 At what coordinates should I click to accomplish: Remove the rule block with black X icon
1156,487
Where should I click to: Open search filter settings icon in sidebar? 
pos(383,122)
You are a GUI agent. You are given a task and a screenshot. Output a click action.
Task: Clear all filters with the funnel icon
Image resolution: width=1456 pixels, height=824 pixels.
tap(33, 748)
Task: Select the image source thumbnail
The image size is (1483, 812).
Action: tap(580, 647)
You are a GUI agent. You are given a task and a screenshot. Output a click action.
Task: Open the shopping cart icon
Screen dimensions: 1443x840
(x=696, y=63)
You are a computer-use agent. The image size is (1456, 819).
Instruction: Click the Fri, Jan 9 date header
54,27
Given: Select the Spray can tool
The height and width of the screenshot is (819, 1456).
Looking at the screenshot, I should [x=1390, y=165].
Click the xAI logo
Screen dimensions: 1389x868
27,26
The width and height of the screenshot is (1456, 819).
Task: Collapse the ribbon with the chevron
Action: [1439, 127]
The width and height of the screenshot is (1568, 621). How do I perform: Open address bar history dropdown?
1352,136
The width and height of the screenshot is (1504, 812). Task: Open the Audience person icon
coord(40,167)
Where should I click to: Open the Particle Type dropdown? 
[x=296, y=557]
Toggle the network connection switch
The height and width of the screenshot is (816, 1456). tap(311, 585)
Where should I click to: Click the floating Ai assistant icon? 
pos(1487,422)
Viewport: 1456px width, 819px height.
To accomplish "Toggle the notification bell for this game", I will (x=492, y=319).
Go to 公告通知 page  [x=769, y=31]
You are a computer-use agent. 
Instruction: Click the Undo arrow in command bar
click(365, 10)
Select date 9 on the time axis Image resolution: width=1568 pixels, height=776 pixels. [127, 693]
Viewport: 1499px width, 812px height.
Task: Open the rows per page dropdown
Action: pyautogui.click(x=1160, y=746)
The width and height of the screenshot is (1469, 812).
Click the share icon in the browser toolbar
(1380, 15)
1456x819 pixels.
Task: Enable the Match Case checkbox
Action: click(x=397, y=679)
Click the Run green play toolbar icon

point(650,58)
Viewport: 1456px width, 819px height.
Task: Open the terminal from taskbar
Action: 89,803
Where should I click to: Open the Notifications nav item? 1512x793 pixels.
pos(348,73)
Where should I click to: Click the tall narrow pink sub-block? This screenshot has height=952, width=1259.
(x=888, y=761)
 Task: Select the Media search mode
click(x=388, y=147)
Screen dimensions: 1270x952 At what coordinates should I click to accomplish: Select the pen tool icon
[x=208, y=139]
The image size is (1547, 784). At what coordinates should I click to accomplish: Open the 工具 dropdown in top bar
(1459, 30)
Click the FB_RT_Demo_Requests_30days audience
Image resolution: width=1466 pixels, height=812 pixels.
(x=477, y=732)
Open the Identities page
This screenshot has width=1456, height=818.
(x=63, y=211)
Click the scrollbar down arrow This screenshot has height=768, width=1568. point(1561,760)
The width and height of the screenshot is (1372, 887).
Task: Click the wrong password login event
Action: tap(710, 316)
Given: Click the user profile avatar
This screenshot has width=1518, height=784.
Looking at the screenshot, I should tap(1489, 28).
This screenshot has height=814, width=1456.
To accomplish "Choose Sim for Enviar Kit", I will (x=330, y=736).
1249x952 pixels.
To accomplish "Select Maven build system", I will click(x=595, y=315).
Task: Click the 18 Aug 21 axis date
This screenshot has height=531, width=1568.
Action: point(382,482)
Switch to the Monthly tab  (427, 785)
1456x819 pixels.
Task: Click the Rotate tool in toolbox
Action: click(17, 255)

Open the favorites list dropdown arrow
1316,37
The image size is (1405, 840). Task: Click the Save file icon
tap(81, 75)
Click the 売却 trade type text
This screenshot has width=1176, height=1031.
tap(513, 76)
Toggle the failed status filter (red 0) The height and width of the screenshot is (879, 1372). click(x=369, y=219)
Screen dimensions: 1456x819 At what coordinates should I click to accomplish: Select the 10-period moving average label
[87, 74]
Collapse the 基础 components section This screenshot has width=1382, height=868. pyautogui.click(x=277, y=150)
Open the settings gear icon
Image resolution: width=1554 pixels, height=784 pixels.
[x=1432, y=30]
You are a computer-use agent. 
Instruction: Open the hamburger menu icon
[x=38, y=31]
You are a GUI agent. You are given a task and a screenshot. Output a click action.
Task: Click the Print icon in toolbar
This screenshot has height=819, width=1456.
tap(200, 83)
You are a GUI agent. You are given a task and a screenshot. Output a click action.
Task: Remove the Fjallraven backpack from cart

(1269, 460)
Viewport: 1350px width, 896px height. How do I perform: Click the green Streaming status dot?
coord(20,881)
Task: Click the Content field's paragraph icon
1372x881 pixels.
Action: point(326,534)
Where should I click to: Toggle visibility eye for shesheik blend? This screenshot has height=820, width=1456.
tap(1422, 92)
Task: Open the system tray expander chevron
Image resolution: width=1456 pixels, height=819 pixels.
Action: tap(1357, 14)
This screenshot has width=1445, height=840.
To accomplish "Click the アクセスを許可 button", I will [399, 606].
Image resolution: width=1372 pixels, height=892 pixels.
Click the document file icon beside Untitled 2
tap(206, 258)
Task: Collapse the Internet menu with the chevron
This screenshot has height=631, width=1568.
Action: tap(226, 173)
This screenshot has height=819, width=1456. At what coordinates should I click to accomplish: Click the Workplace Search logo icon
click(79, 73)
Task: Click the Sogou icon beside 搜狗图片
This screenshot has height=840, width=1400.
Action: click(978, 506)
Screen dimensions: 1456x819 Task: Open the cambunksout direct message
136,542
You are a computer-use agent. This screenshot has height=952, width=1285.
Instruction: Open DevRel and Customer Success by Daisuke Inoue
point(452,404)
◆ ◆ ◆
Print every record above exactly as it stands.

• Response for this exercise:
 At what coordinates should I click to accomplish: Remove the rule block with black X icon
1156,487
Where should I click to: Open search filter settings icon in sidebar? 
pos(383,122)
You are a GUI agent. You are given a task and a screenshot. Output a click action.
Task: Clear all filters with the funnel icon
Image resolution: width=1456 pixels, height=824 pixels.
tap(33, 748)
Task: Select the image source thumbnail
The image size is (1483, 812).
Action: tap(580, 647)
You are a GUI agent. You are given a task and a screenshot. Output a click action.
Task: Open the shopping cart icon
Screen dimensions: 1443x840
(x=696, y=63)
You are a computer-use agent. The image size is (1456, 819).
Instruction: Click the Fri, Jan 9 date header
54,27
Given: Select the Spray can tool
The height and width of the screenshot is (819, 1456).
Looking at the screenshot, I should [x=1390, y=165].
Click the xAI logo
Screen dimensions: 1389x868
27,26
The width and height of the screenshot is (1456, 819).
Task: Collapse the ribbon with the chevron
Action: [1439, 127]
The width and height of the screenshot is (1568, 621). How do I perform: Open address bar history dropdown?
1352,136
The width and height of the screenshot is (1504, 812). Task: Open the Audience person icon
coord(40,167)
Where should I click to: Open the Particle Type dropdown? 
[x=296, y=557]
Toggle the network connection switch
The height and width of the screenshot is (816, 1456). tap(311, 585)
Where should I click to: Click the floating Ai assistant icon? 
pos(1487,422)
Viewport: 1456px width, 819px height.
To accomplish "Toggle the notification bell for this game", I will (x=492, y=319).
Go to 公告通知 page  [x=769, y=31]
You are a computer-use agent. 
Instruction: Click the Undo arrow in command bar
click(365, 10)
Select date 9 on the time axis Image resolution: width=1568 pixels, height=776 pixels. [127, 693]
Viewport: 1499px width, 812px height.
Task: Open the rows per page dropdown
Action: pyautogui.click(x=1160, y=746)
The width and height of the screenshot is (1469, 812).
Click the share icon in the browser toolbar
(1380, 15)
1456x819 pixels.
Task: Enable the Match Case checkbox
Action: click(x=397, y=679)
Click the Run green play toolbar icon

point(650,58)
Viewport: 1456px width, 819px height.
Task: Open the terminal from taskbar
Action: 89,803
Where should I click to: Open the Notifications nav item? 1512x793 pixels.
pos(348,73)
Where should I click to: Click the tall narrow pink sub-block? This screenshot has height=952, width=1259.
(x=888, y=761)
 Task: Select the Media search mode
click(x=388, y=147)
Screen dimensions: 1270x952 At what coordinates should I click to accomplish: Select the pen tool icon
[x=208, y=139]
The image size is (1547, 784). At what coordinates should I click to accomplish: Open the 工具 dropdown in top bar
(1459, 30)
Click the FB_RT_Demo_Requests_30days audience
Image resolution: width=1466 pixels, height=812 pixels.
(x=477, y=732)
Open the Identities page
This screenshot has width=1456, height=818.
(x=63, y=211)
Click the scrollbar down arrow This screenshot has height=768, width=1568. point(1561,760)
The width and height of the screenshot is (1372, 887).
Task: Click the wrong password login event
Action: tap(710, 316)
Given: Click the user profile avatar
This screenshot has width=1518, height=784.
Looking at the screenshot, I should tap(1489, 28).
This screenshot has height=814, width=1456.
To accomplish "Choose Sim for Enviar Kit", I will (x=330, y=736).
1249x952 pixels.
To accomplish "Select Maven build system", I will click(x=595, y=315).
Task: Click the 18 Aug 21 axis date
This screenshot has height=531, width=1568.
Action: point(382,482)
Switch to the Monthly tab  (427, 785)
1456x819 pixels.
Task: Click the Rotate tool in toolbox
Action: click(17, 255)

Open the favorites list dropdown arrow
1316,37
The image size is (1405, 840). Task: Click the Save file icon
tap(81, 75)
Click the 売却 trade type text
This screenshot has width=1176, height=1031.
tap(513, 76)
Toggle the failed status filter (red 0) The height and width of the screenshot is (879, 1372). click(x=369, y=219)
Screen dimensions: 1456x819 At what coordinates should I click to accomplish: Select the 10-period moving average label
[87, 74]
Collapse the 基础 components section This screenshot has width=1382, height=868. pyautogui.click(x=277, y=150)
Open the settings gear icon
Image resolution: width=1554 pixels, height=784 pixels.
[x=1432, y=30]
You are a computer-use agent. 
Instruction: Open the hamburger menu icon
[x=38, y=31]
You are a GUI agent. You are given a task and a screenshot. Output a click action.
Task: Click the Print icon in toolbar
This screenshot has height=819, width=1456.
tap(200, 83)
You are a GUI agent. You are given a task and a screenshot. Output a click action.
Task: Remove the Fjallraven backpack from cart

(1269, 460)
Viewport: 1350px width, 896px height. How do I perform: Click the green Streaming status dot?
coord(20,881)
Task: Click the Content field's paragraph icon
1372x881 pixels.
Action: point(326,534)
Where should I click to: Toggle visibility eye for shesheik blend? This screenshot has height=820, width=1456.
tap(1422, 92)
Task: Open the system tray expander chevron
Image resolution: width=1456 pixels, height=819 pixels.
Action: tap(1357, 14)
This screenshot has width=1445, height=840.
To accomplish "Click the アクセスを許可 button", I will [399, 606].
Image resolution: width=1372 pixels, height=892 pixels.
Click the document file icon beside Untitled 2
tap(206, 258)
Task: Collapse the Internet menu with the chevron
This screenshot has height=631, width=1568.
Action: tap(226, 173)
This screenshot has height=819, width=1456. At what coordinates should I click to accomplish: Click the Workplace Search logo icon
click(79, 73)
Task: Click the Sogou icon beside 搜狗图片
This screenshot has height=840, width=1400.
Action: click(978, 506)
Screen dimensions: 1456x819 Task: Open the cambunksout direct message
136,542
You are a computer-use agent. This screenshot has height=952, width=1285.
Instruction: Open DevRel and Customer Success by Daisuke Inoue
point(452,404)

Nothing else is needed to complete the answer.